If the wanderings of one planet confuse astrophysicists, throw two planets around a star, and the dynamics become infinitely more complicated. If two Jupiter-sized planets pass close to each other, their mutual gravitational attractions distort their orbits. Sometimes -- rarely -- the orbits remain stable despite the mutual tuggings of gravity. At other times, the orbits become more and more distorted until gravity literally crashes the two planets together. The most common occurrence is a sort of planetary do-si-do -- swing your partner and throw 'em out of the solar system. The planets don't collide, but they pass so close together that the gravitational pull slings one out into deep space.

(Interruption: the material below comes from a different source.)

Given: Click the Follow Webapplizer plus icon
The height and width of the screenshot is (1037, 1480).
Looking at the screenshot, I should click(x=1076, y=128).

That leaves the remaining planet in a highly elliptical, "wacky" orbit like that of 16 Cygni B's planet. If the elliptical orbit passes close enough to the star, tidal forces -- just as the moon raises ocean tides on Earth -- would gradually erode the elliptical orbit into a small, tight circle -- the 51 Peg orbit. (In our solar system, such planet-wandering catastrophes are much less likely because Saturn, the second largest planet, has less than one-third the mass of Jupiter.)

Although this picture is pretty simple and the dynamical equations easy to write down -- just Newtonian F = ma, not Einsteinian general relativity -- it takes a supercomputer to calculate and sort out the details. That's because Rasio's two-Jupiters-around-a-star scenario is just a variation of what physicists call the "three-body problem." It's impossible to write down an exact solution, and what happens depends critically on the initial positions, masses, and speeds of the planets.

"The key is that all these systems are chaotic," Rasio says. "Even if you make a minuscule change in the initial conditions, you can get a completely different outcome. For example, in one case you can find that the two planets will keep going around happily forever." Nudge one of the planets and either they will collide or one will be ejected.